* Lesetext
Auf meine Anfrage hin zeigte mir Sue ihre Fusssohlen und ich durfte diese anfassen. Entgegen meiner Annahme waren Sues Fusssohlen wunderbar glatt und geschmeidig und gar nicht schwielig oder von dicker Hornhaut überzogen. Hornhaut bildet sich nämlich vor allem dann, wenn wir zu enges Schuhwerk tragen, das beständig an den Füssen reibt. Die Begegnung mit Sue animierte mich, auch wieder vermehrt barfuss unterwegs zu sein, wie einige von euch auf meinen Social Media Kanälen sicherlich schon mitverfolgen konnten.

Auch Yoga wird barfuss praktiziert und ist eine wunderbare Methode um die Füsse zu kräftigen, vorausgesetzt die Übungen werden richtig angeleitet und ausgeführt. In allen Standhaltungen ist die richtige Ausrichtung der Füsse von zentraler Wichtigkeit. Auf ein schlechtes Fundament kann nichts Stabiles gebaut werden. Aus diesem Grund achte ich immer sehr genau auf die Fussstellung der Teilnehmenden. Dies mag bisweilen ein wenig pingelig erscheinen, doch aus der oben geschilderten eigenen Erfahrung weiss ich nur zu gut wie mühsam es sein kann, ein einmal falsch einstudiertes Haltungsmuster zu korrigieren. Und wenn ich es im Yogaunterricht nicht mache, wird es vermutlich auch niemand anderes tun.

Eine andere wunderbare Methode, mit den eigenen Füssen in Kontakt zu kommen bietet die Thai Yoga Massage. Nicht umsonst beginnt diese Massage in der Regel mit den Füssen. Indem ich an den Füssen arbeite, kann ich bereits ganz viel über den Empfänger / die Empfängerin meiner Massage erfahren. Ist es jemand, der gut zu sich selber schaut? Der oder die sich Zeit nimmt, die eigenen Füsse zu pflegen und wertzuschätzen? Oder ist es jemand, der sich vielleicht tagtäglich so sehr für andere verausgabt, dass am Schluss des Tages einfach keine Zeit mehr bleibt, sich selber auch mal etwas Gutes zu tun, indem man sich beispielsweise einmal den eigenen Füssen widmen würde?

* Aufgaben
(1) Warum wird im Yogaunterricht so genau auf die Fußstellung der Teilnehmenden geachtet? Erkläre es in ein bis drei Sätzen anhand des Lesetexts über die Füße.
(2) Führe den Lesetext über die Füße bitte im Anschluss an seinen letzten Satz fort.

* Bereitgestellte Daten
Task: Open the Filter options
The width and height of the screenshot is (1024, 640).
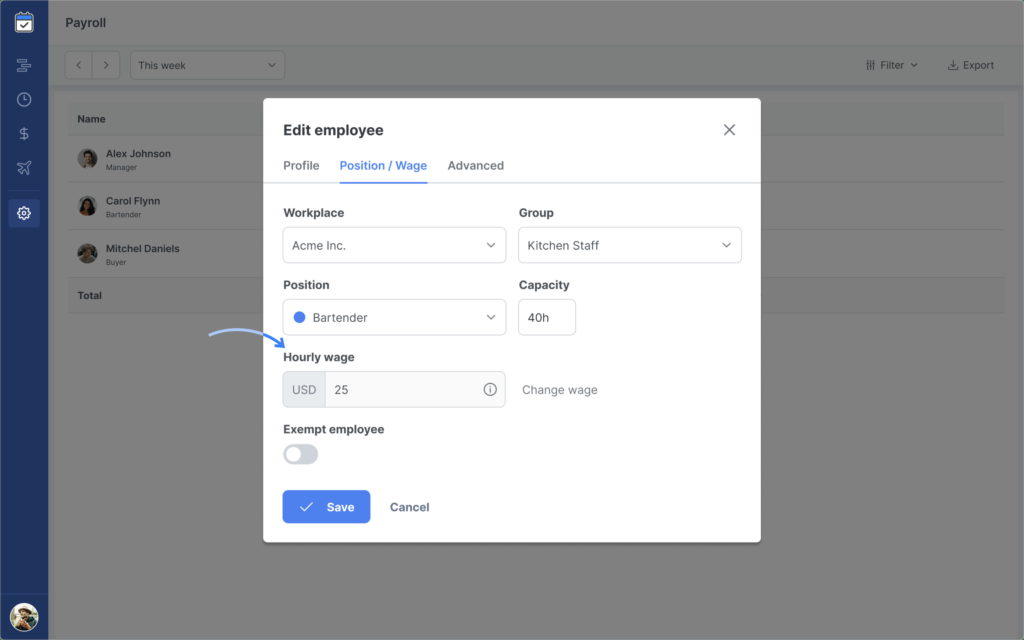Action: click(890, 64)
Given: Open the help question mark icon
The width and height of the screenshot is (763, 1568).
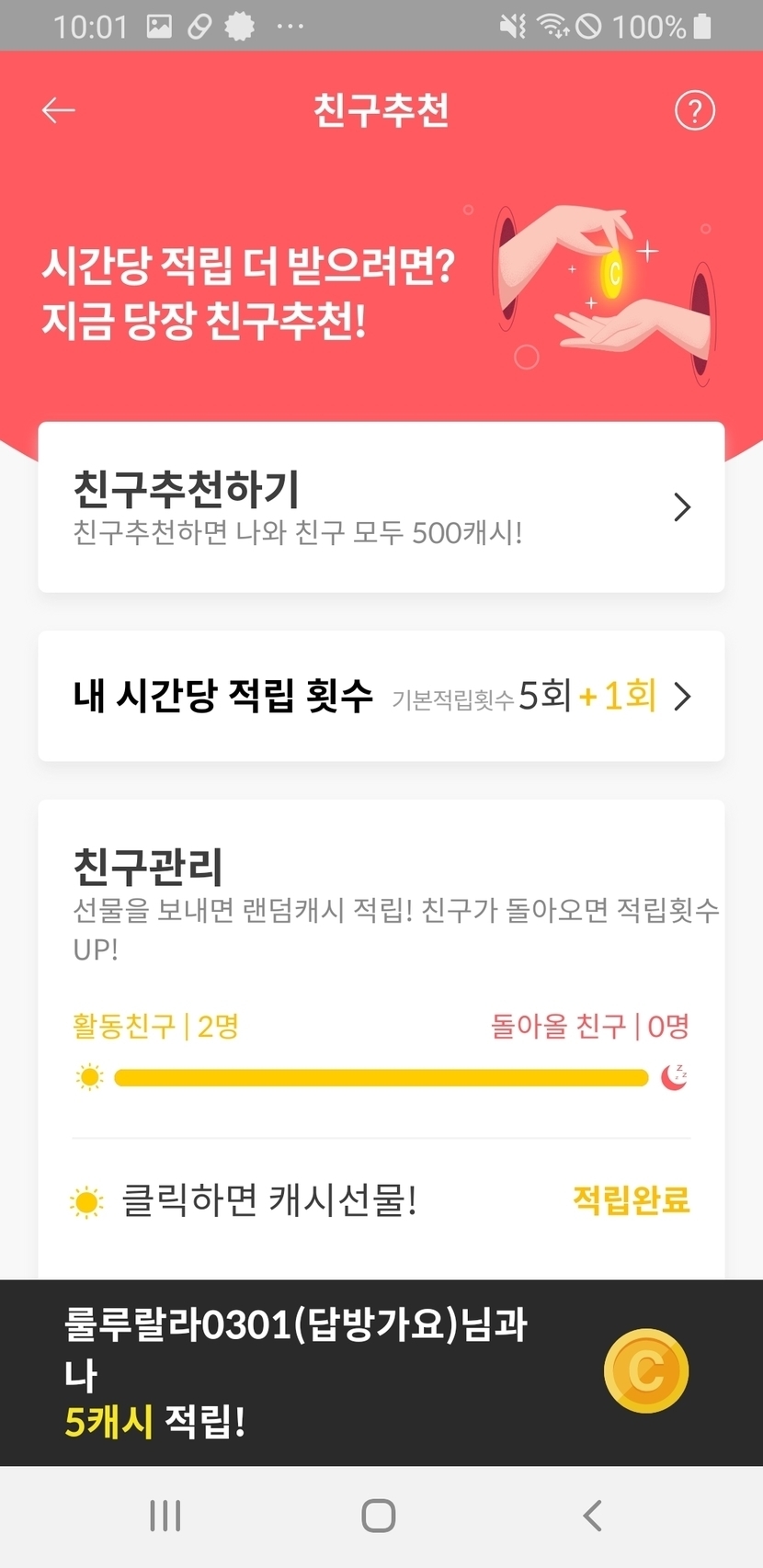Looking at the screenshot, I should coord(694,111).
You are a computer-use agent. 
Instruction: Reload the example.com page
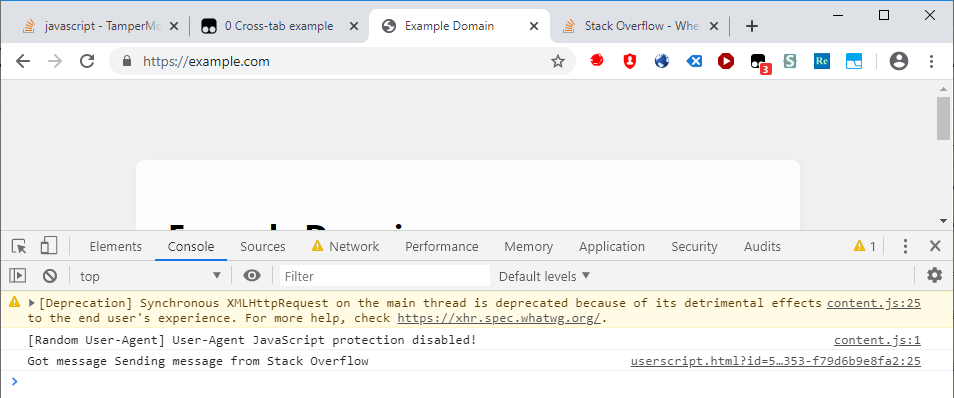(88, 61)
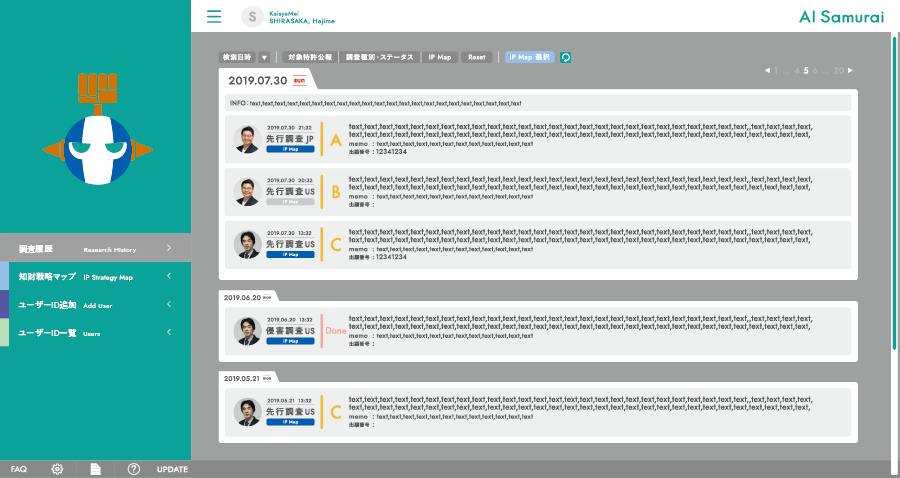The image size is (900, 478).
Task: Click the UPDATE link in the bottom bar
Action: [172, 469]
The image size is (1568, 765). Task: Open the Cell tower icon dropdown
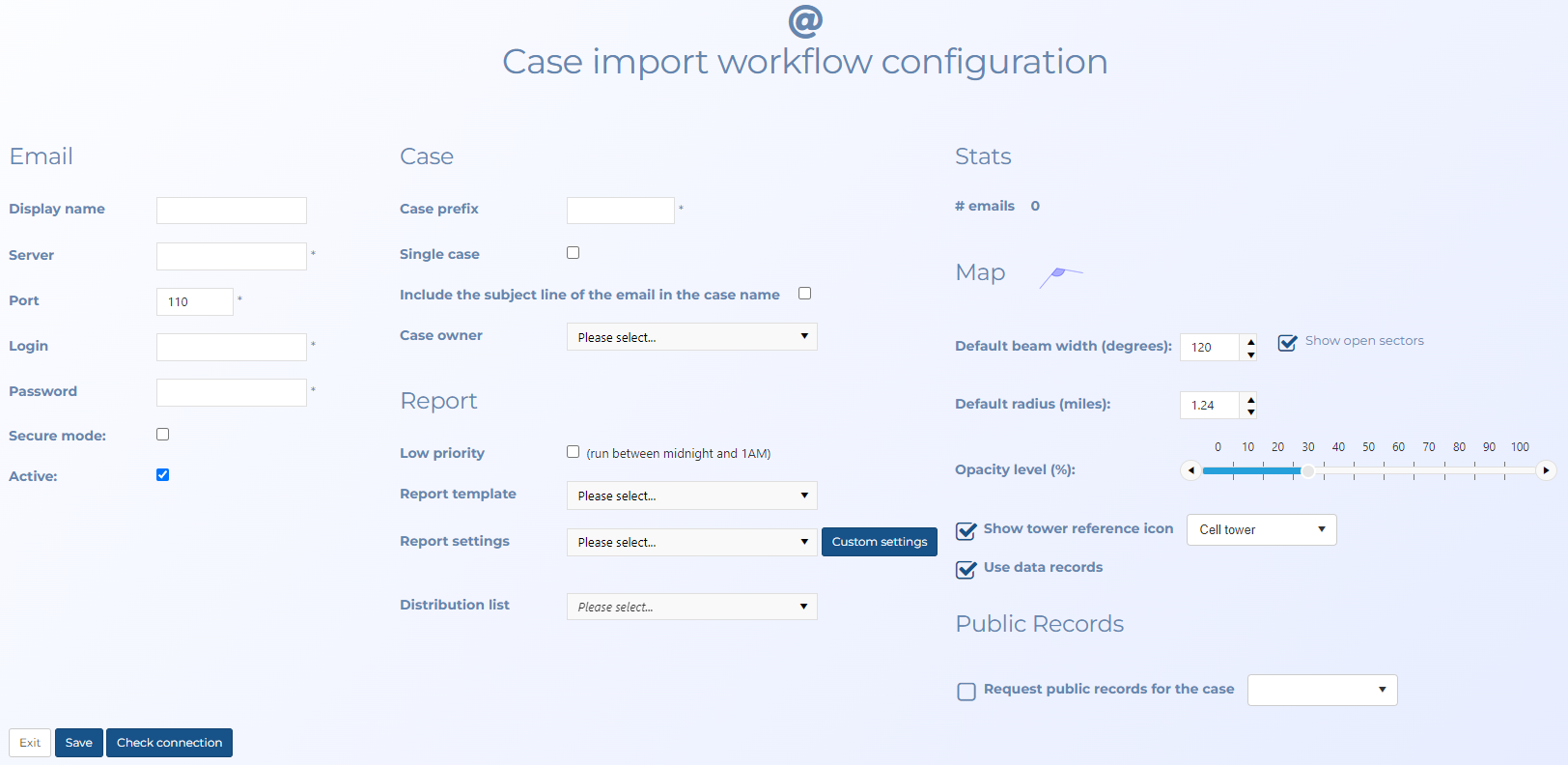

* Lösungen
(1) Die richtige Ausrichtung der Füße ist in allen Standhaltungen zentral, denn auf ein schlechtes Fundament kann nichts Stabiles gebaut werden. Aus eigener Erfahrung weiß die schreibende Person, wie mühsam es ist, ein einmal falsch einstudiertes Haltungsmuster zu korrigieren. Außerdem würde es sonst vermutlich niemand anderes tun.

(2)
Weder im Yoga, noch in der Thai Yoga Massage geht es darum, dass wir “schöne” Füsse haben müssen. Unsere Füsse erzählen unsere Lebensgeschichte und es ist nichts als natürlich, dass die Füsse einer 80-Jährigen nicht mehr gleich jugendlich aussehen, wie die Füsse einer 20-Jährigen. Doch auf dem inneren Weg des Yoga geht es auch darum, dass wir lernen, uns selber so zu akzeptieren wie wir sind – mit unseren präsentablen und (vermeintlich) weniger präsentablen Seiten. So möchte ich jetzt zum Schluss diejenigen von euch ermutigen, die sich bisher noch nicht getraut haben, während des Yogas die Socken auszuziehen: Traut euch! Eure Fusssohlen sind ein Sinnesorgan, das einfach viel besser funktioniert, wenn wir ihm direkten Boden- bzw. Mattenkontakt erlauben – ohne Sockenbarriere. Je öfter wir barfuss gehen, desto feinfühliger wird dieses Sinnesorgan und desto vielfältiger werden die Eindrücke, die wir über die Fusssohlen empfangen können. Bei mir geht dies mittlerweile so weit, dass ich beim Nachhausekommen meist gleich Schuhe und Socken ausziehe und als erstes meine Füsse mal so richtig durchbewege, nachdem sie davor für kürzer oder länger im Schuhwerk eingesperrt waren.

So… Nun hoffe ich, dass ich euch einige neue Impulse rund um das Thema Füsse mit auf den Weg geben konnte und wünsche euch allen ein wunderschönes Winter-Wochenende. Und wer weiss – vielleicht dürfen eure Füsse ja dieses Wochenende sogar mal Bekanntschaft mit ein wenig Bodenfrost oder Schnee machen… :-)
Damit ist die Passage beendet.